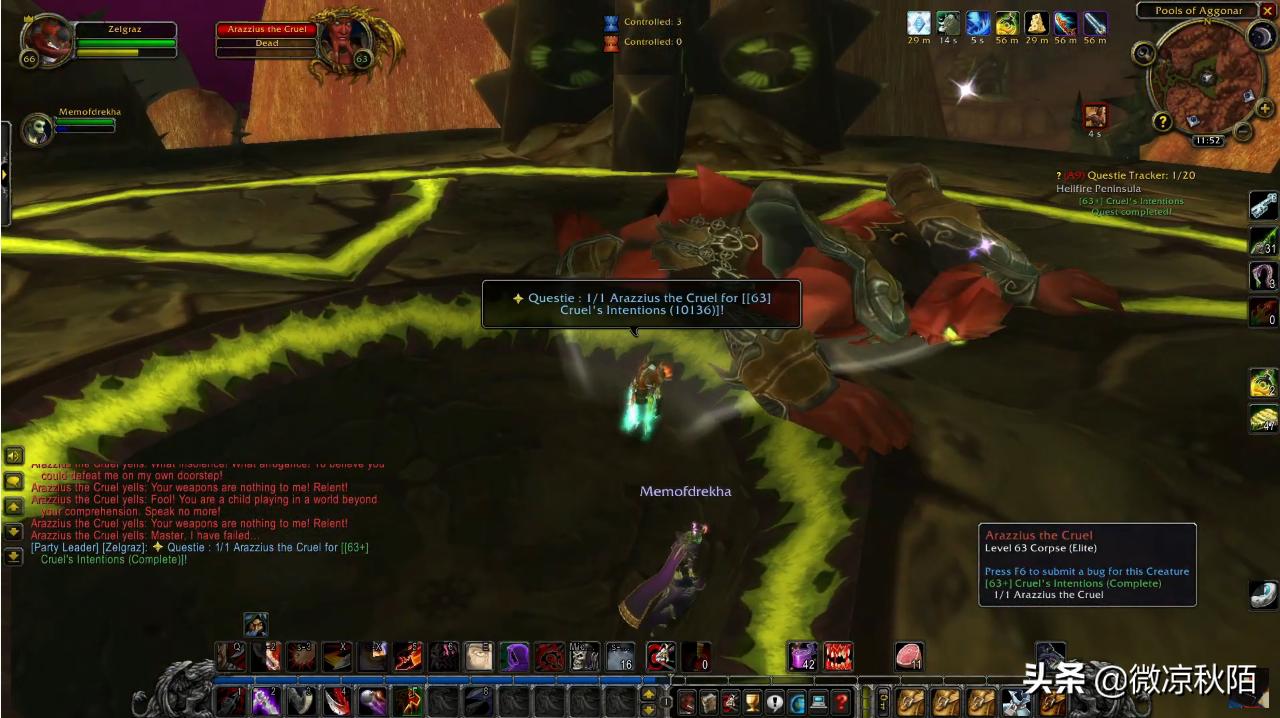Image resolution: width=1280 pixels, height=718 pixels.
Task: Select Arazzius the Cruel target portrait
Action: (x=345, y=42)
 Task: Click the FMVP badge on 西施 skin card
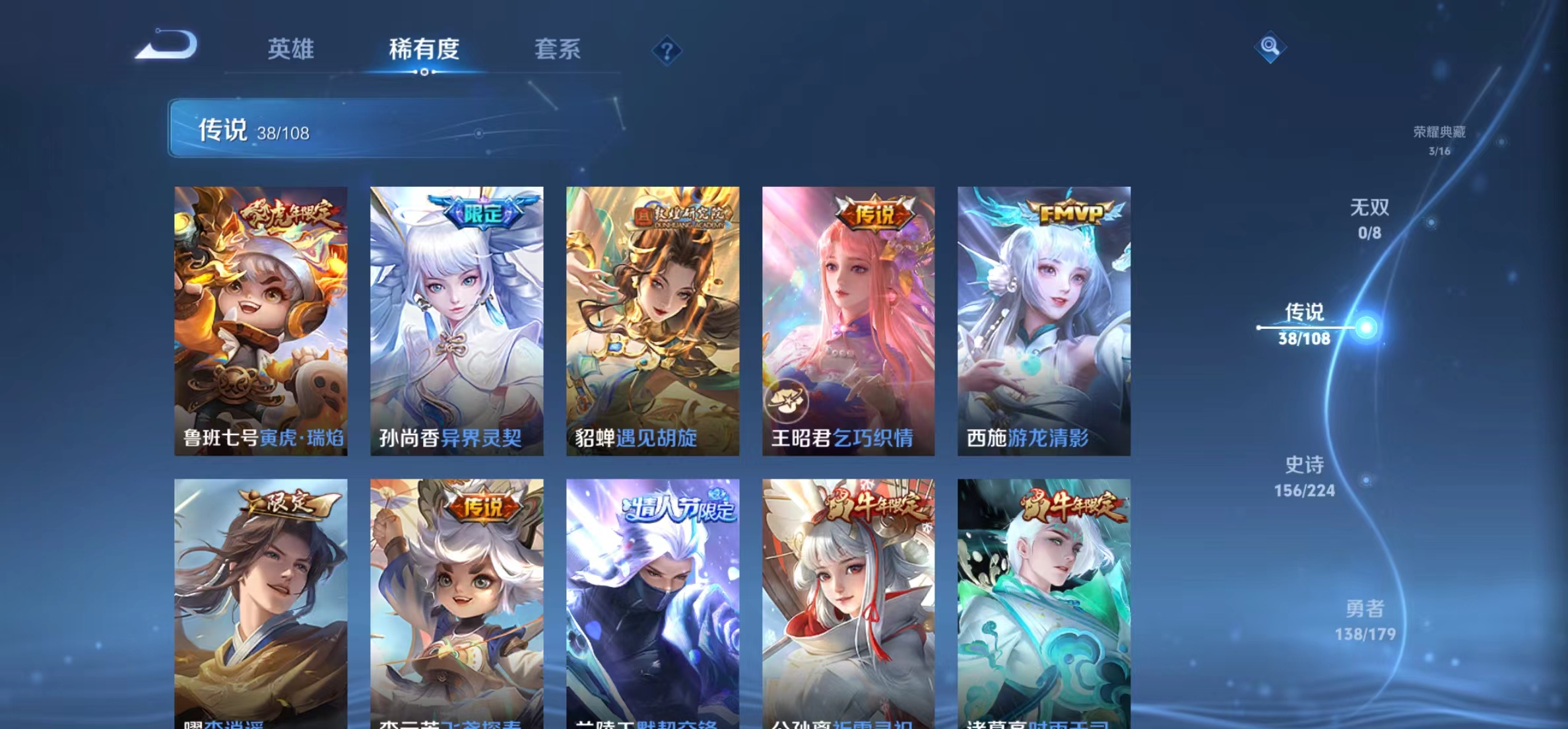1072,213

EXERCISE PROMPT =>
Count the lines in the material above that contain the string "Task". Reply with the number alone.

WRITTEN ANSWER =>
2